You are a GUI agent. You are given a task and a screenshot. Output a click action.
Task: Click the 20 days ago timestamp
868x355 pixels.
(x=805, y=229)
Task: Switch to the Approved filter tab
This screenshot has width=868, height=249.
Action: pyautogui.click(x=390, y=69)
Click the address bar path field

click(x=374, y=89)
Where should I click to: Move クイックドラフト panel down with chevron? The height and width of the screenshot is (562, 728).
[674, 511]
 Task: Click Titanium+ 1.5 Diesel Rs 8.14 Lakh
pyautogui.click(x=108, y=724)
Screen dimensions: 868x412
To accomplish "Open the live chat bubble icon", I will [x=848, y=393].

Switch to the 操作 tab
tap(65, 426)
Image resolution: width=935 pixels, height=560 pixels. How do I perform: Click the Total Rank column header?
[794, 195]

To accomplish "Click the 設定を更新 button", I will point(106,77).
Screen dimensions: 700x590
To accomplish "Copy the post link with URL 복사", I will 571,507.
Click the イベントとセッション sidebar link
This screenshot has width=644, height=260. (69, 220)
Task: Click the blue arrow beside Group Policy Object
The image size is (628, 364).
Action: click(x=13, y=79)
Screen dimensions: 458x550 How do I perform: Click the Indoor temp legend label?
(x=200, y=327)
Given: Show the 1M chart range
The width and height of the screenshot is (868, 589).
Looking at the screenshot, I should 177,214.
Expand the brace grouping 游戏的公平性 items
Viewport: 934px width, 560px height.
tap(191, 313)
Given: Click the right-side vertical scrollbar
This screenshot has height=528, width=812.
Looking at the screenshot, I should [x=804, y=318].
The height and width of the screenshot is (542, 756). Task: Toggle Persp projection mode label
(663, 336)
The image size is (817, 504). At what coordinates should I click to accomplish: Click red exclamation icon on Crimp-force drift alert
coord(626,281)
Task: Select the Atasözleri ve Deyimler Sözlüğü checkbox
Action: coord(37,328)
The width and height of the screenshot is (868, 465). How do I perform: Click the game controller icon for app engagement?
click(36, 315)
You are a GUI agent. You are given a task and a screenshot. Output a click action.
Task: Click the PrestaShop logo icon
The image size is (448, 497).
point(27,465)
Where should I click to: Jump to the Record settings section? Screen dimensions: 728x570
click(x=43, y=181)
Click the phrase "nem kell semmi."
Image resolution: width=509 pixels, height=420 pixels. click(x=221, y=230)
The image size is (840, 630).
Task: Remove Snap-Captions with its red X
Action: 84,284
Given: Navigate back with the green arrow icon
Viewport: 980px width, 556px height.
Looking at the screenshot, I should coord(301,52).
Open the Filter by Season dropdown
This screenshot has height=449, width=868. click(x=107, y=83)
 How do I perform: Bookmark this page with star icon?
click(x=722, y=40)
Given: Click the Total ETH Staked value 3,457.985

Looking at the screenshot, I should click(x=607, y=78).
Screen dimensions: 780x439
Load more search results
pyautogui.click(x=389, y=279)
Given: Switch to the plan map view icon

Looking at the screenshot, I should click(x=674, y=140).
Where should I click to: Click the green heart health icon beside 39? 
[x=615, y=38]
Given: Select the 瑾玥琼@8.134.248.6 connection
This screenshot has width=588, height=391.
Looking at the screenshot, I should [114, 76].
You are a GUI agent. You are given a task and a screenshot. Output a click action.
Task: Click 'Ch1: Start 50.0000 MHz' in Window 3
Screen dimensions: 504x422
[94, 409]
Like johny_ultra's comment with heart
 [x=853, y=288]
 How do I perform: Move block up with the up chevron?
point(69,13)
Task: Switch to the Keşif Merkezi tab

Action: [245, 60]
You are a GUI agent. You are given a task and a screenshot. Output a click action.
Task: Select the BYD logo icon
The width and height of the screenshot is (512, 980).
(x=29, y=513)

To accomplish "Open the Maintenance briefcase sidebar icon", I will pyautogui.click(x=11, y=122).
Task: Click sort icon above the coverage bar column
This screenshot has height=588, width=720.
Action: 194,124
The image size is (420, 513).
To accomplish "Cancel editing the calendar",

(TASK): Exactly as they appear above, the records are to be transcribed in full.

(RESULT OF THE EXERCISE):
You are a GUI agent. You are given a task and a screenshot. Output a click action.
Task: Click the 20 days ago timestamp
868x355 pixels.
(x=805, y=229)
Task: Switch to the Approved filter tab
This screenshot has width=868, height=249.
Action: pyautogui.click(x=390, y=69)
Click the address bar path field

click(x=374, y=89)
Where should I click to: Move クイックドラフト panel down with chevron? The height and width of the screenshot is (562, 728).
[674, 511]
 Task: Click Titanium+ 1.5 Diesel Rs 8.14 Lakh
pyautogui.click(x=108, y=724)
Screen dimensions: 868x412
To accomplish "Open the live chat bubble icon", I will [x=848, y=393].

Switch to the 操作 tab
tap(65, 426)
Image resolution: width=935 pixels, height=560 pixels. How do I perform: Click the Total Rank column header?
[794, 195]

To accomplish "Click the 設定を更新 button", I will point(106,77).
Screen dimensions: 700x590
To accomplish "Copy the post link with URL 복사", I will 571,507.
Click the イベントとセッション sidebar link
This screenshot has width=644, height=260. (69, 220)
Task: Click the blue arrow beside Group Policy Object
The image size is (628, 364).
Action: click(x=13, y=79)
Screen dimensions: 458x550 How do I perform: Click the Indoor temp legend label?
(x=200, y=327)
Given: Show the 1M chart range
The width and height of the screenshot is (868, 589).
Looking at the screenshot, I should 177,214.
Expand the brace grouping 游戏的公平性 items
Viewport: 934px width, 560px height.
tap(191, 313)
Given: Click the right-side vertical scrollbar
This screenshot has height=528, width=812.
Looking at the screenshot, I should [x=804, y=318].
The height and width of the screenshot is (542, 756). Task: Toggle Persp projection mode label
(663, 336)
The image size is (817, 504). At what coordinates should I click to accomplish: Click red exclamation icon on Crimp-force drift alert
coord(626,281)
Task: Select the Atasözleri ve Deyimler Sözlüğü checkbox
Action: coord(37,328)
The width and height of the screenshot is (868, 465). How do I perform: Click the game controller icon for app engagement?
click(36, 315)
You are a GUI agent. You are given a task and a screenshot. Output a click action.
Task: Click the PrestaShop logo icon
The image size is (448, 497).
point(27,465)
Where should I click to: Jump to the Record settings section? Screen dimensions: 728x570
click(x=43, y=181)
Click the phrase "nem kell semmi."
Image resolution: width=509 pixels, height=420 pixels. click(x=221, y=230)
The image size is (840, 630).
Task: Remove Snap-Captions with its red X
Action: 84,284
Given: Navigate back with the green arrow icon
Viewport: 980px width, 556px height.
Looking at the screenshot, I should coord(301,52).
Open the Filter by Season dropdown
This screenshot has height=449, width=868. click(x=107, y=83)
 How do I perform: Bookmark this page with star icon?
click(x=722, y=40)
Given: Click the Total ETH Staked value 3,457.985

Looking at the screenshot, I should click(x=607, y=78).
Screen dimensions: 780x439
Load more search results
pyautogui.click(x=389, y=279)
Given: Switch to the plan map view icon

Looking at the screenshot, I should click(x=674, y=140).
Where should I click to: Click the green heart health icon beside 39? 
[x=615, y=38]
Given: Select the 瑾玥琼@8.134.248.6 connection
This screenshot has width=588, height=391.
Looking at the screenshot, I should [114, 76].
You are a GUI agent. You are given a task and a screenshot. Output a click action.
Task: Click 'Ch1: Start 50.0000 MHz' in Window 3
Screen dimensions: 504x422
[94, 409]
Like johny_ultra's comment with heart
 [x=853, y=288]
 How do I perform: Move block up with the up chevron?
point(69,13)
Task: Switch to the Keşif Merkezi tab

Action: [245, 60]
You are a GUI agent. You are given a task and a screenshot. Output a click action.
Task: Select the BYD logo icon
The width and height of the screenshot is (512, 980).
(x=29, y=513)

To accomplish "Open the Maintenance briefcase sidebar icon", I will pyautogui.click(x=11, y=122).
Task: Click sort icon above the coverage bar column
This screenshot has height=588, width=720.
Action: 194,124
The image size is (420, 513).
To accomplish "Cancel editing the calendar",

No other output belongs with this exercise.